**PROBLEM DESCRIPTION**.
Reproduce the records word for word, starting with the line that contains "You are a GUI" and continuing through the line that contains "tap(392, 257)". Omit the pictures from your answer.

**ENTRIES SUPPLIED**.

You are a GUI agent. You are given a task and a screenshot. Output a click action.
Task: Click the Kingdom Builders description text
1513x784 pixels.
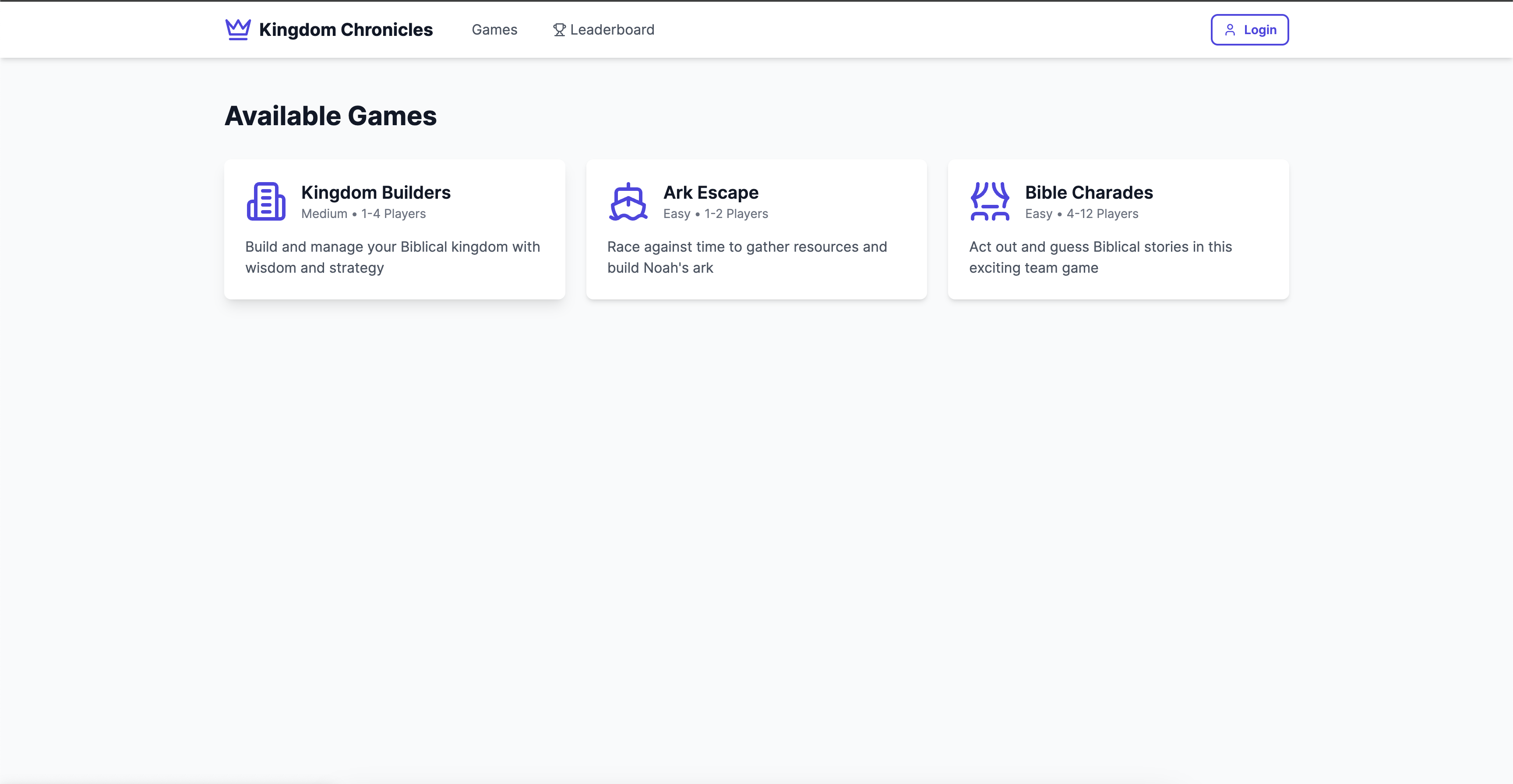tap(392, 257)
* * *
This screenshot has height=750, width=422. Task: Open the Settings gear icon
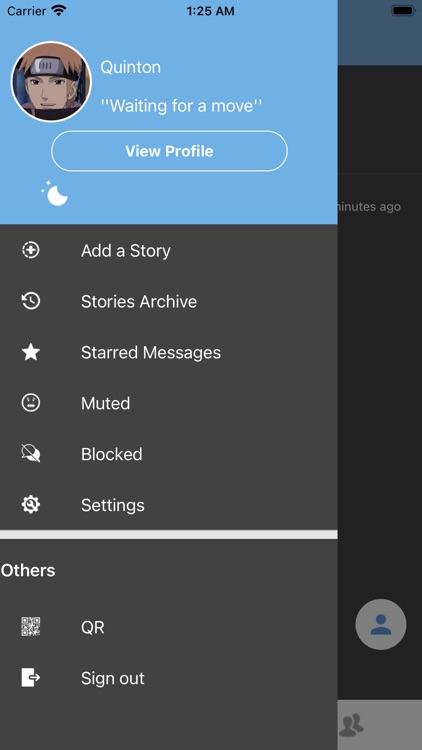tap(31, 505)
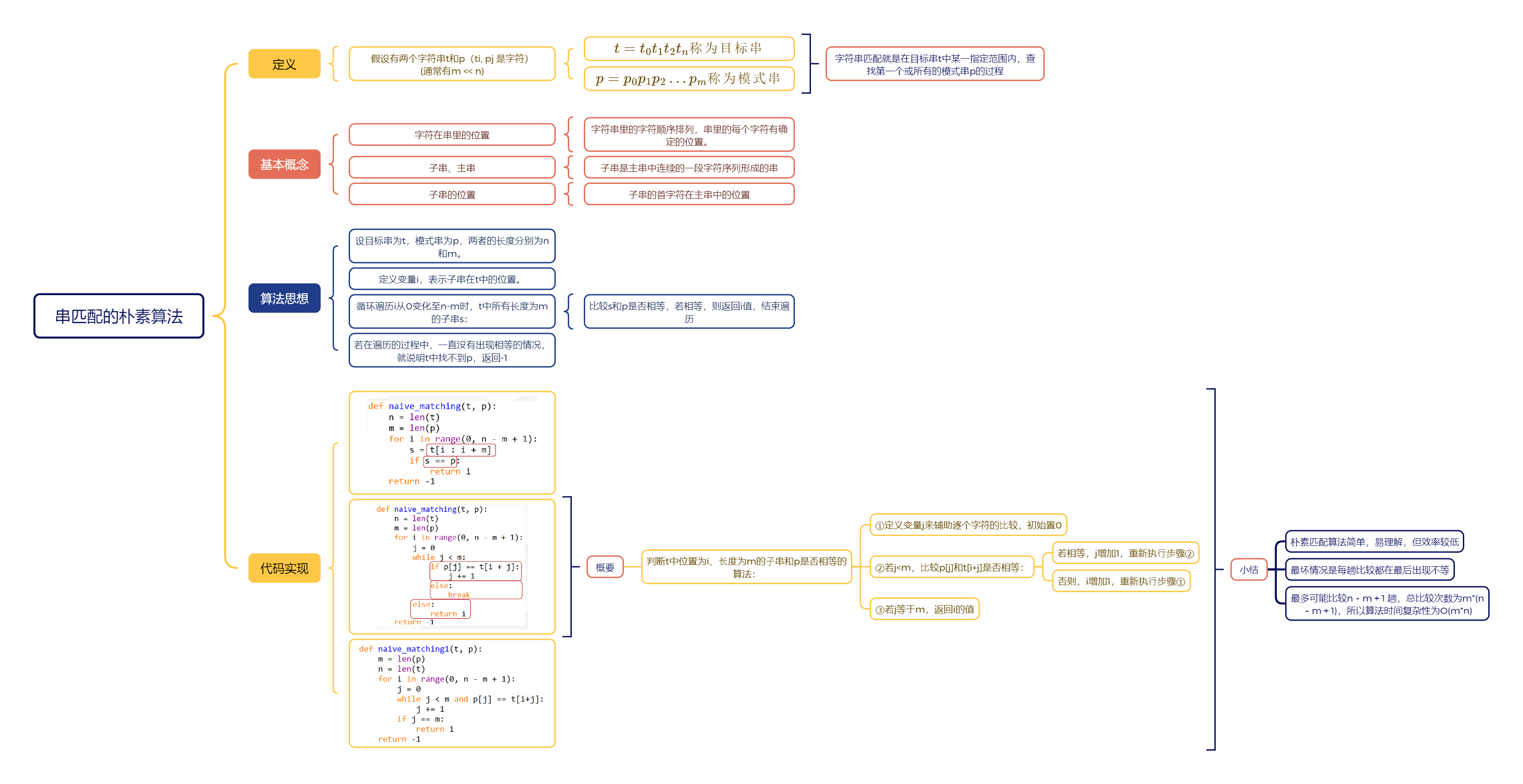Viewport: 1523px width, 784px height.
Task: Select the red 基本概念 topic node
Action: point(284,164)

**SOLUTION BELOW**.
You are a GUI agent. You are given a task and a screenshot. Output a click action.
Task: Click the Kingdom Builders description text
1513x784 pixels.
tap(392, 257)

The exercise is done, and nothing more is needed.